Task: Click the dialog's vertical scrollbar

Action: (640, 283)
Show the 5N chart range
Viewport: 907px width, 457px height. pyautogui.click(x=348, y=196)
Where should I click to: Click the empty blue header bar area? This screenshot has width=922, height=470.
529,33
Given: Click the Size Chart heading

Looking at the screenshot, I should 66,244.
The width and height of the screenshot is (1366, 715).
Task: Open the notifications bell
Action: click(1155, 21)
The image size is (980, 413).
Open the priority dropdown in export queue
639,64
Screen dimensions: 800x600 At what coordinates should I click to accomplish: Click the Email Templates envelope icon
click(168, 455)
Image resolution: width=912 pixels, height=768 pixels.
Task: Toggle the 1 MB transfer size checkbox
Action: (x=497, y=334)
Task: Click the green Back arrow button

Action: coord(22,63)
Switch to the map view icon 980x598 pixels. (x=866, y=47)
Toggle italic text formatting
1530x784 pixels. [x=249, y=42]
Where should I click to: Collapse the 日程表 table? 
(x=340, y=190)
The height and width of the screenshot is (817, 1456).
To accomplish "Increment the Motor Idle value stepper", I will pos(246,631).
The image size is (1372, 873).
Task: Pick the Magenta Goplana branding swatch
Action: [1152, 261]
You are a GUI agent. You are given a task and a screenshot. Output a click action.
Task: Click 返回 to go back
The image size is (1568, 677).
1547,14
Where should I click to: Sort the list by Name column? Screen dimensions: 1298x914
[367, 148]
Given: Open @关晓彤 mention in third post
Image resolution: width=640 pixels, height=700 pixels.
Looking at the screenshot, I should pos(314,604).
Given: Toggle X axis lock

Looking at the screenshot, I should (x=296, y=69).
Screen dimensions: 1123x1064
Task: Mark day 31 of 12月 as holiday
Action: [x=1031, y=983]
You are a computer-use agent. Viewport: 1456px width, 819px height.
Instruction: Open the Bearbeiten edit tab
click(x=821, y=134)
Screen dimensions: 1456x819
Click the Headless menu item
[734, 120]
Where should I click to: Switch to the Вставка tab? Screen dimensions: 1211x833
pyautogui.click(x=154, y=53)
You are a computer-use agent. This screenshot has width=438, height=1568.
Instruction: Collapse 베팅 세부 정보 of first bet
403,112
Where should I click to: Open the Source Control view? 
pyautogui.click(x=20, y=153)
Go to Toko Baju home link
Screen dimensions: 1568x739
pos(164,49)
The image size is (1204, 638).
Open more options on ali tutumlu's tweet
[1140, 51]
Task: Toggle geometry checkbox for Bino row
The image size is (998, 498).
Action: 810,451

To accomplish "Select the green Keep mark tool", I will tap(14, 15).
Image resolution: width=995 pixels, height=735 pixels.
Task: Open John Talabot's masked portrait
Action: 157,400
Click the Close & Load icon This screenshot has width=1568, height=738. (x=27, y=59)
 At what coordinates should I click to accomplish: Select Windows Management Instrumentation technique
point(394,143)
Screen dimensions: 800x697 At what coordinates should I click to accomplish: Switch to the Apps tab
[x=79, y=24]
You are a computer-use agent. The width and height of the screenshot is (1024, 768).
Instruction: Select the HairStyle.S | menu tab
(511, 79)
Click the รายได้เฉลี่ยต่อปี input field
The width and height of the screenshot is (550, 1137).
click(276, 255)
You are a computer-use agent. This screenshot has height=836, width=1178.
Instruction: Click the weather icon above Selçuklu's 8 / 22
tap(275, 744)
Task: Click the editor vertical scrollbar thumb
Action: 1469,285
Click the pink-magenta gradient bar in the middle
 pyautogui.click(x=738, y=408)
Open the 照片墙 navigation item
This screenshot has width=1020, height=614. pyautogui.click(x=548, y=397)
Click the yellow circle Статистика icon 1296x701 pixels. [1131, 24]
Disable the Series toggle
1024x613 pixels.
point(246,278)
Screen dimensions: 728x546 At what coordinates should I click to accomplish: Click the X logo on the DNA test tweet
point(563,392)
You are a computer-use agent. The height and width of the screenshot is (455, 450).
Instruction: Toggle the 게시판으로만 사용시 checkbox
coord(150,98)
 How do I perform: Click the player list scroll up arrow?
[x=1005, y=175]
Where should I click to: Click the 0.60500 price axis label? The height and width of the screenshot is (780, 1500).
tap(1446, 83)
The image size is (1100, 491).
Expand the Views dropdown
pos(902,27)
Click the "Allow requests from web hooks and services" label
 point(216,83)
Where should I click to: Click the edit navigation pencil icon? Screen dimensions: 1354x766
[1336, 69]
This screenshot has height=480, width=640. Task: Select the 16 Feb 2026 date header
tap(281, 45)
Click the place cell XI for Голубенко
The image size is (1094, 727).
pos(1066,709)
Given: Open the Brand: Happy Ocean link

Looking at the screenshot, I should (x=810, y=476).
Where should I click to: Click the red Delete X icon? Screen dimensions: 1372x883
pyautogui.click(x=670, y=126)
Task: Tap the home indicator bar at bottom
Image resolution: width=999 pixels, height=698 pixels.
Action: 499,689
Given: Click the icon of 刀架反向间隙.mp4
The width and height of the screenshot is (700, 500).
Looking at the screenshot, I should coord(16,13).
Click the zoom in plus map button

> [Work to complete]:
Reproduce the listing word for word from its first line up to and including the line with "Task: Click 返回 to go back". Give no other lines.

> [Written solution]:
Task: Click the dialog's vertical scrollbar

Action: (640, 283)
Show the 5N chart range
Viewport: 907px width, 457px height. pyautogui.click(x=348, y=196)
Where should I click to: Click the empty blue header bar area? This screenshot has width=922, height=470.
529,33
Given: Click the Size Chart heading

Looking at the screenshot, I should 66,244.
The width and height of the screenshot is (1366, 715).
Task: Open the notifications bell
Action: click(1155, 21)
The image size is (980, 413).
Open the priority dropdown in export queue
639,64
Screen dimensions: 800x600 At what coordinates should I click to accomplish: Click the Email Templates envelope icon
click(168, 455)
Image resolution: width=912 pixels, height=768 pixels.
Task: Toggle the 1 MB transfer size checkbox
Action: (x=497, y=334)
Task: Click the green Back arrow button

Action: coord(22,63)
Switch to the map view icon 980x598 pixels. (x=866, y=47)
Toggle italic text formatting
1530x784 pixels. [x=249, y=42]
Where should I click to: Collapse the 日程表 table? 
(x=340, y=190)
The height and width of the screenshot is (817, 1456).
To accomplish "Increment the Motor Idle value stepper", I will pos(246,631).
The image size is (1372, 873).
Task: Pick the Magenta Goplana branding swatch
Action: [1152, 261]
You are a GUI agent. You are given a task and a screenshot. Output a click action.
Task: Click 返回 to go back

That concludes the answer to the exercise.